『戦艦ポチョムキン』(1925)

で、今日は何をしたのかというと、『戦艦ポチョムキン』を観に行ったのだった。ソ連、1925年。セルゲイ・M・エイゼンシュテイン監督。アレクサンドル・アントノフ、グリゴーリ・アレクサンドロフ、ウラジミール・バルスキー。双葉十三郎『外国映画 ぼくの500本』より。

モンタージュという映画文法の基礎を確立させ、映像表現を飛躍的に前進させたことで世界映画史に名高い傑作。一九〇五年、ロシアの巡洋艦ポチョムキンで水平の反乱が起きるが、オデッサで鎮圧される。オールロケでダイナミックな映像とカッティングがすごい迫力。大階段での虐殺場面は、ころがり落ちる乳母車の扱いがすばらしい。サイレントの画面から人々の絶叫が聞こえてくるようだ。これほどの名画だが、日本での一般公開はやっと一九六七年。
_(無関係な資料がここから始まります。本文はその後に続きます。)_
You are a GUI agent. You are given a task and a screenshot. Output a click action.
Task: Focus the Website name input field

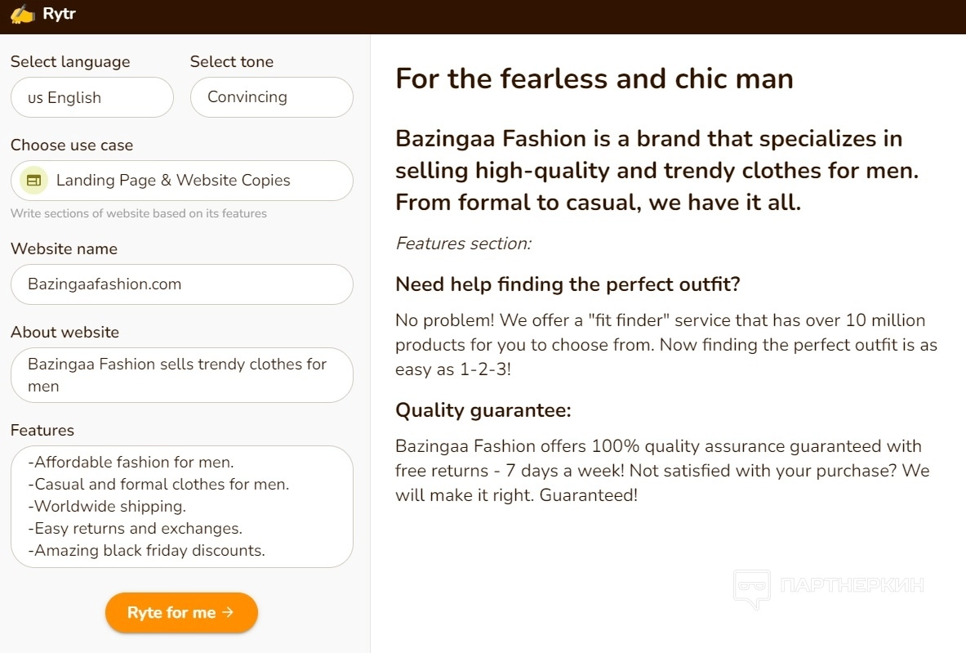[181, 284]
全篇ショスタコービッチ交響曲が流れていて、描写がねちっこくて、でも大胆な構図がドバーンと出現したりして、とにかく迫力満点、油っこさ満点だった。5章構成で、「これは蛆虫ではない」との上官の発言(字幕)は、ショスタコービッチの不協和音と相まって、不条理感を際立たせていた。最後、メンシェビキ(革命派)派のポチョムキン号は、追撃隊の艦隊群を革命主体へと翻意させることに成功するのだが、これは史実とは違うらしい。